Re: URL character set

Roy T. Fielding (fielding@kiwi.ics.uci.edu)
Fri, 06 Mar 1998 18:30:22 -0800


To: "Sam X. Sun" <ssun@CNRI.Reston.VA.US>
cc: Larry Masinter <masinter@parc.xerox.com>, uri@Bunyip.Com
In-reply-to: Your message of "Fri, 06 Mar 1998 06:14:31 EST."
             <00ca01bd48f1$0d3a88a0$d7019784@ssun2.CNRI.Reston.Va.US> 
Date: Fri, 06 Mar 1998 18:30:22 -0800
From: "Roy T. Fielding" <fielding@kiwi.ics.uci.edu>
Message-ID:  <9803061830.aa11664@paris.ics.uci.edu>
Subject: Re: URL character set 

>Again, I'm confused of what URI syntax is for. Is it for what specified in
>the HTML document, or it is for the URI that get transferred over the wire?

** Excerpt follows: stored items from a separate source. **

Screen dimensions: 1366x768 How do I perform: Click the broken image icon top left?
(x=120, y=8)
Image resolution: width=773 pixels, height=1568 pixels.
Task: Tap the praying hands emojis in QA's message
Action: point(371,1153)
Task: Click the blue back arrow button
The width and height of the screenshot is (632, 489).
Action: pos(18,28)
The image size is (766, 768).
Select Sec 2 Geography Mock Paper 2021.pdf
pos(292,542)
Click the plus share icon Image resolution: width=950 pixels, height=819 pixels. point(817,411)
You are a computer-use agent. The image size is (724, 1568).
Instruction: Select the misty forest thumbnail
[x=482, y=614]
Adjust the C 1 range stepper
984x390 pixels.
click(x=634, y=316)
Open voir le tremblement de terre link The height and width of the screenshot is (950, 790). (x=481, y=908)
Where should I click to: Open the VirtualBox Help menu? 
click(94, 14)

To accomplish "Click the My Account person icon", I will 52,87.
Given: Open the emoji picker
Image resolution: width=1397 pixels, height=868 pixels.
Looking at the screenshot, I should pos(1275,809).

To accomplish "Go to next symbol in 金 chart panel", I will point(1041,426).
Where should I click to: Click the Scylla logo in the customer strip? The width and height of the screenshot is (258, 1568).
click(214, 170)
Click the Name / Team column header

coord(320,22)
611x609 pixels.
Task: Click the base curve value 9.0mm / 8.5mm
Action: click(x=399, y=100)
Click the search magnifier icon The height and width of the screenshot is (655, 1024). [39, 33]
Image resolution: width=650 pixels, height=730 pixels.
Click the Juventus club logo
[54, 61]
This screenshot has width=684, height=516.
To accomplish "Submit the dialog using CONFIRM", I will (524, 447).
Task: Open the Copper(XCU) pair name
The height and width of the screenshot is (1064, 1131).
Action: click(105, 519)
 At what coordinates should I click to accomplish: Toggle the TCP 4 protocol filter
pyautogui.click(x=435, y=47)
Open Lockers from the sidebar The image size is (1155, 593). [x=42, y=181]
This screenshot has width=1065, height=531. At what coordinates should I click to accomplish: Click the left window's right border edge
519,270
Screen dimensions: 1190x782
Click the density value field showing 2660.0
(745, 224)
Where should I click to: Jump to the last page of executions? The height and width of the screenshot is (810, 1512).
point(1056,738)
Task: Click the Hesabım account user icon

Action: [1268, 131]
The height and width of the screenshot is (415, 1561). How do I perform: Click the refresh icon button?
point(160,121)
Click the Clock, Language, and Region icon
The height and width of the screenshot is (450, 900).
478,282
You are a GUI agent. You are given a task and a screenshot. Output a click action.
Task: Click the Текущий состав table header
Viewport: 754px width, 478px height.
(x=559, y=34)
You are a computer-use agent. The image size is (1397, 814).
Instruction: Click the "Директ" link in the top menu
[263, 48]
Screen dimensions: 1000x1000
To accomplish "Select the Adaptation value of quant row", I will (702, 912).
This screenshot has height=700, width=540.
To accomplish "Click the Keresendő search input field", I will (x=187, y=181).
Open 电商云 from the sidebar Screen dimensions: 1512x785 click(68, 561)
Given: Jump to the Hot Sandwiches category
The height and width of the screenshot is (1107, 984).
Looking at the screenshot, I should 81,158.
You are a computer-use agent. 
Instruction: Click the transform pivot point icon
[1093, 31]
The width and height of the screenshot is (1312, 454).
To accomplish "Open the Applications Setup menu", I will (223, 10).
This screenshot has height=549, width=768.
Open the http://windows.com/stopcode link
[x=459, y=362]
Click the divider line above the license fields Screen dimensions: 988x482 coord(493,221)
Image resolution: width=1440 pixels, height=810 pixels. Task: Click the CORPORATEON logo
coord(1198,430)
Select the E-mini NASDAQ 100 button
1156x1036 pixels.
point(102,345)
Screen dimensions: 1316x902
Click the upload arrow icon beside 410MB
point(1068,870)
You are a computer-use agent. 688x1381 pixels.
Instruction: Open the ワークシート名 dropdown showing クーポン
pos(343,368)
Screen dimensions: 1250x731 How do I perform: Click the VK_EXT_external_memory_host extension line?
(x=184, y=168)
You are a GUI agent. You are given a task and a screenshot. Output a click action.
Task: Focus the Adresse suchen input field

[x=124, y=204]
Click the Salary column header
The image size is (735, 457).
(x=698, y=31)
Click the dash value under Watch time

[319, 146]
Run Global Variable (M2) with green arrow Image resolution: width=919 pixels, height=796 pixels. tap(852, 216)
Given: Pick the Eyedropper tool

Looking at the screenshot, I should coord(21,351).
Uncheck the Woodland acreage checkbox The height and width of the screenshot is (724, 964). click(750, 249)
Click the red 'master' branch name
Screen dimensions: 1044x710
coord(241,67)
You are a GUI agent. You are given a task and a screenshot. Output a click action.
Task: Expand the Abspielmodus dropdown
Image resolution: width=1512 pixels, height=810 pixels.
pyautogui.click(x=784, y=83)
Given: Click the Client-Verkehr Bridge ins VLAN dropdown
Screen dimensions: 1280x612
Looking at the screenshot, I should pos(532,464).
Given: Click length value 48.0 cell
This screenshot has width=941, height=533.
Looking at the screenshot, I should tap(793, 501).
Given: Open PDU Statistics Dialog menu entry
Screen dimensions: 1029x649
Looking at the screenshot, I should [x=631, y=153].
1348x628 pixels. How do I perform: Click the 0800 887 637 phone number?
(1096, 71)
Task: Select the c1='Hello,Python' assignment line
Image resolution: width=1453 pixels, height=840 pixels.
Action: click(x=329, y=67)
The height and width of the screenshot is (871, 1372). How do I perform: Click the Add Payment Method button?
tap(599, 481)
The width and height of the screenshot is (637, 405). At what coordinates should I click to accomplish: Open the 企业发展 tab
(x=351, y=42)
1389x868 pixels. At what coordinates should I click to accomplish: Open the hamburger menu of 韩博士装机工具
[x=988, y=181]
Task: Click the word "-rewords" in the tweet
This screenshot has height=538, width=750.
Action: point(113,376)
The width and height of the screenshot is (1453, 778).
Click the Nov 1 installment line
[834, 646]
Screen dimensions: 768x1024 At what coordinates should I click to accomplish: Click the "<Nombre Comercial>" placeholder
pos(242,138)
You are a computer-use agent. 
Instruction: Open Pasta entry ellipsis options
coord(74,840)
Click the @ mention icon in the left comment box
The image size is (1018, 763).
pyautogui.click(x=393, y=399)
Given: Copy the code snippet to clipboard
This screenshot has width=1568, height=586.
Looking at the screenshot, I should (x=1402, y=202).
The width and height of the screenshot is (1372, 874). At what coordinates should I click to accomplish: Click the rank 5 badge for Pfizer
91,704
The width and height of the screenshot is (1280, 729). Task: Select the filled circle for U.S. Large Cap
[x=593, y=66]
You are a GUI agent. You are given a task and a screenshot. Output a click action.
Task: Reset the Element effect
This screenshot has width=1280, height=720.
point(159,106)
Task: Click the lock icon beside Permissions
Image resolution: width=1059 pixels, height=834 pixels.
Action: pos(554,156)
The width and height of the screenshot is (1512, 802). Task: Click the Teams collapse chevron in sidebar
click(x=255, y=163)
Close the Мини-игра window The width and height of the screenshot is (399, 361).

Actually, neither one.  HTML href attributes are CDATA, and thus a URI
in HTML may have &amp; and &#050; thingies *representing* the URI
characters.  Likewise, what goes on the wire depends on which protocol
and field element you look at.

The closest thing to the URI syntax is what gets place in a plain
text file, but even then it is subject to the charset.

....Roy